[Data for review Boundary: Start]

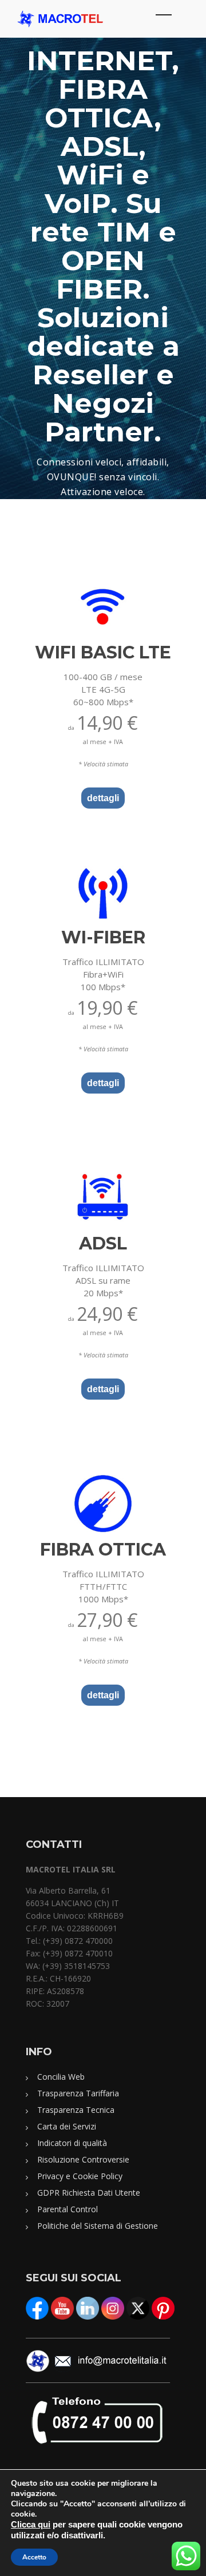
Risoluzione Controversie (83, 2159)
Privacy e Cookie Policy (79, 2176)
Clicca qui (30, 2524)
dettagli (103, 798)
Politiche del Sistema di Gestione (97, 2225)
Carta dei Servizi (66, 2126)
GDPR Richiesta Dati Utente (88, 2192)
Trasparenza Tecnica (75, 2109)
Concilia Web (61, 2076)
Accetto (34, 2557)
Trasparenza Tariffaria (78, 2093)
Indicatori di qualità (72, 2142)
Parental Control (67, 2209)
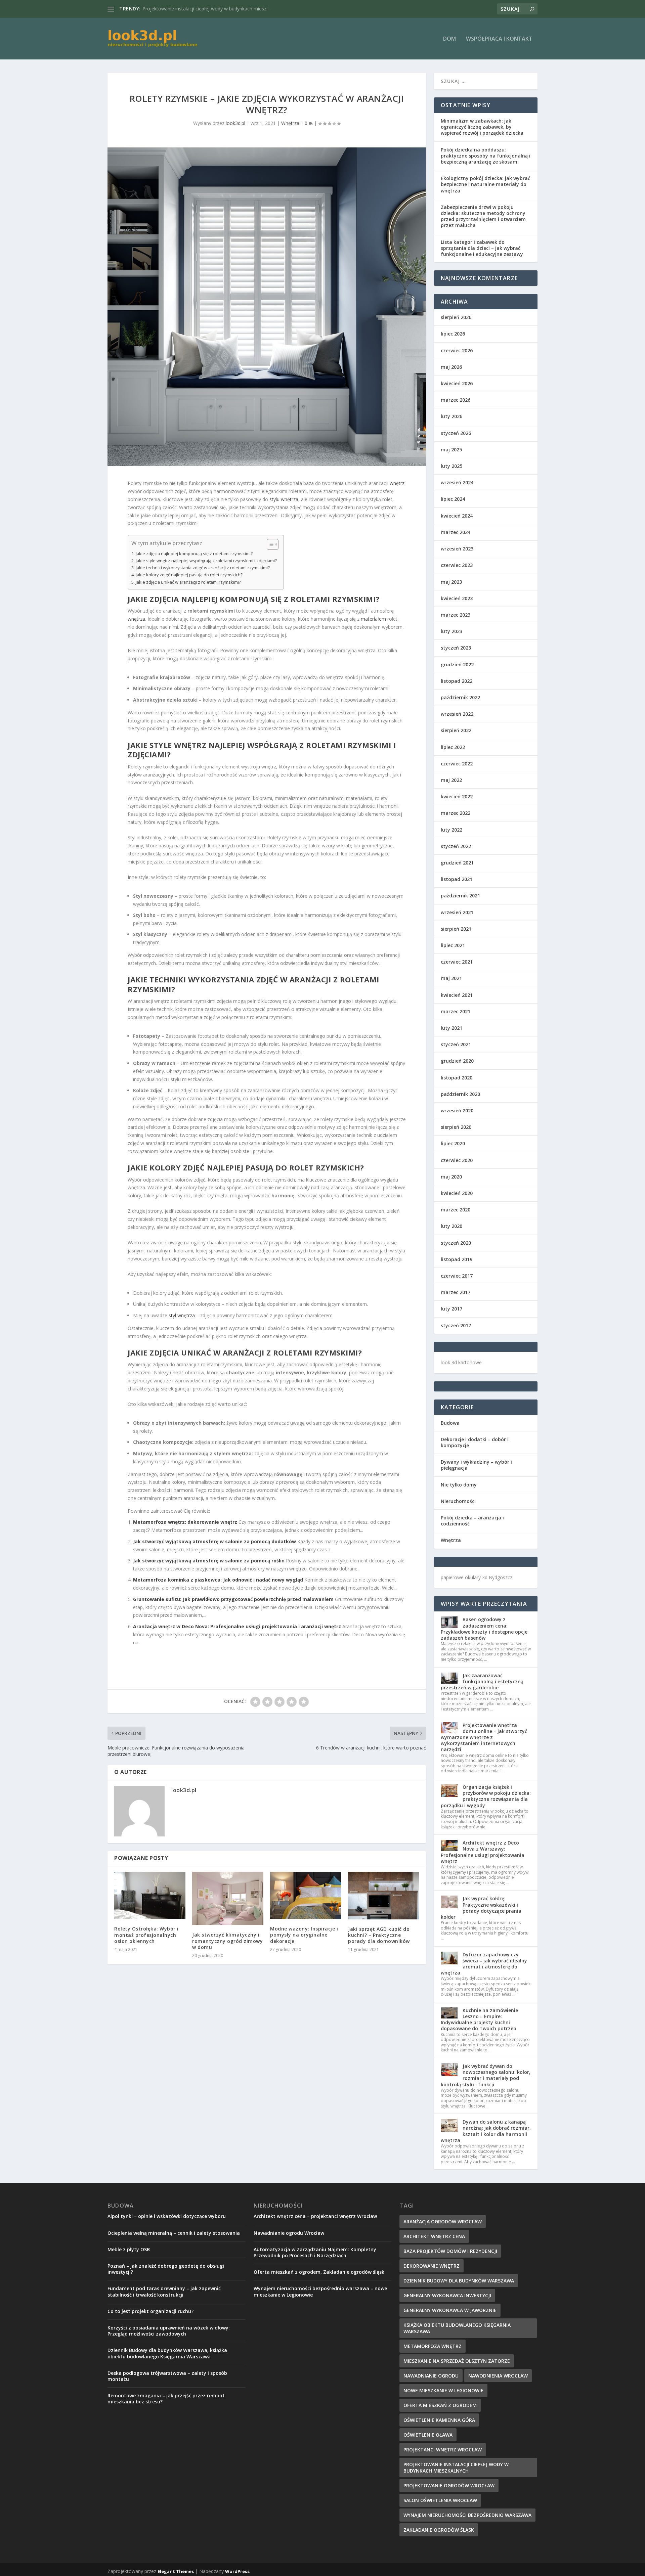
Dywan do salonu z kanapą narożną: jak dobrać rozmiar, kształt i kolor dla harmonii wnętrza (486, 2131)
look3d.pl (235, 123)
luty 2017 (451, 1308)
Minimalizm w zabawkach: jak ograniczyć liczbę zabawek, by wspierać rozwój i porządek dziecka (482, 127)
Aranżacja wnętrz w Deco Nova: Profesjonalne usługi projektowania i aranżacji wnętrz (237, 1626)
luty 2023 (451, 631)
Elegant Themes (176, 2571)
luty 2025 (451, 466)
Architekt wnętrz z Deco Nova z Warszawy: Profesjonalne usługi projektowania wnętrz (482, 1851)
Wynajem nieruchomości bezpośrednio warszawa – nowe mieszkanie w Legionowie (320, 2291)
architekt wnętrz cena (434, 2236)
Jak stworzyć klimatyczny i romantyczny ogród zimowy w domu (227, 1940)
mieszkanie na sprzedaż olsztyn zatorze (456, 2361)
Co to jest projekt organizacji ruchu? (151, 2311)
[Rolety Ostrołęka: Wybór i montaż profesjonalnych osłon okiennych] (149, 1895)
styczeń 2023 (456, 648)
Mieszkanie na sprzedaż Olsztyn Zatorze (186, 8)
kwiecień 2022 (457, 796)
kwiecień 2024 (457, 516)
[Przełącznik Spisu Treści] (269, 544)
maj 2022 (451, 780)
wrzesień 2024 (457, 482)
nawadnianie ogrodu (431, 2375)
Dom (449, 39)
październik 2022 (460, 697)
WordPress (237, 2571)
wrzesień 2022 (457, 714)
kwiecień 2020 (457, 1193)
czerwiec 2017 (457, 1276)
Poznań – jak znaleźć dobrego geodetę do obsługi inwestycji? (166, 2269)
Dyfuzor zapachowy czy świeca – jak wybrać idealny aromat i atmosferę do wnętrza (484, 1963)
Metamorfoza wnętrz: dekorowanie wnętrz (185, 1522)
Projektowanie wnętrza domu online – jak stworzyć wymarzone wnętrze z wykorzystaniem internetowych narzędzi (484, 1737)
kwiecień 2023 (457, 598)
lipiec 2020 (453, 1143)
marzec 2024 (455, 532)
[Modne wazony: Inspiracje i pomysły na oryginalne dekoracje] (305, 1895)
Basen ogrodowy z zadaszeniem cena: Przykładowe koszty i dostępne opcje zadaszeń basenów (484, 1628)
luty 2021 (451, 1028)
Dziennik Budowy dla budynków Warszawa (458, 2280)
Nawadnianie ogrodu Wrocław (289, 2233)
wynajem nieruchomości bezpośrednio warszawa (467, 2515)
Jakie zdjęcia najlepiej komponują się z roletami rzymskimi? (194, 554)
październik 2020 (460, 1094)
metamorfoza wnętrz (432, 2346)
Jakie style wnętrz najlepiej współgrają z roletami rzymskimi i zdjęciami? (206, 561)
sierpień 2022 (456, 730)
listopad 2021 (456, 879)
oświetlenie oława (428, 2435)
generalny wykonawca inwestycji (447, 2295)
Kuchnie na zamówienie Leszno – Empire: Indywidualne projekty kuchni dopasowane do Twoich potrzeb (479, 2019)
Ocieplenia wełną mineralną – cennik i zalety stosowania (174, 2233)
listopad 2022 (456, 681)
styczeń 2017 (456, 1325)
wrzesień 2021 (457, 912)
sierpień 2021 (456, 929)
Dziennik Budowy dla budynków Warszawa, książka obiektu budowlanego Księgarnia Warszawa (167, 2353)
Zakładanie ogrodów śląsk (438, 2530)
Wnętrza (290, 123)
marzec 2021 (455, 1011)
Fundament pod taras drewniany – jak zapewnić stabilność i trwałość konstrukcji (164, 2291)
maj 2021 (451, 978)
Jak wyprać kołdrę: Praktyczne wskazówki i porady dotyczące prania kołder (481, 1907)
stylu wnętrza (283, 499)
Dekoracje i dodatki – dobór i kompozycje (475, 1442)
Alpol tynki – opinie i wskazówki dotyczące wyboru (167, 2216)
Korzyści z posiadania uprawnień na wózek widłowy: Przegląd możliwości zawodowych (169, 2330)
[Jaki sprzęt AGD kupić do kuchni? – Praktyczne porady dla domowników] (383, 1895)
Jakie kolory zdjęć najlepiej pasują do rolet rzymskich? (189, 575)
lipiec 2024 (453, 499)
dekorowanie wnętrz (431, 2266)
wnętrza (136, 619)
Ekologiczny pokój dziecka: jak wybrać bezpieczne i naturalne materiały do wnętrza (485, 184)
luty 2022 (451, 830)
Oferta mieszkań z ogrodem (440, 2405)
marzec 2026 (455, 400)
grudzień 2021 (457, 862)
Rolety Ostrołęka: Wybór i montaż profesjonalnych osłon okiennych (146, 1934)
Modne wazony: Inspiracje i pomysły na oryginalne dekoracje (304, 1934)
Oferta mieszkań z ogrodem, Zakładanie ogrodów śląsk (319, 2272)
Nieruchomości (458, 1501)
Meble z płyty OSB (129, 2249)
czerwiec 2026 (457, 350)
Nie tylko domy (459, 1484)
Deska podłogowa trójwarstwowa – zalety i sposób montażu (167, 2376)
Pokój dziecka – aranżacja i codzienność (472, 1520)
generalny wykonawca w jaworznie (450, 2310)
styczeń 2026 (456, 433)
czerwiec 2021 (457, 962)
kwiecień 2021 (457, 995)
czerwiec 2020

[Data for review Boundary: End]

What the task requires » Which lines of the records above contain the word "bezpośrednio"? Report each one in full.

Answer below »
Wynajem nieruchomości bezpośrednio warszawa – nowe mieszkanie w Legionowie (320, 2291)
wynajem nieruchomości bezpośrednio warszawa (467, 2515)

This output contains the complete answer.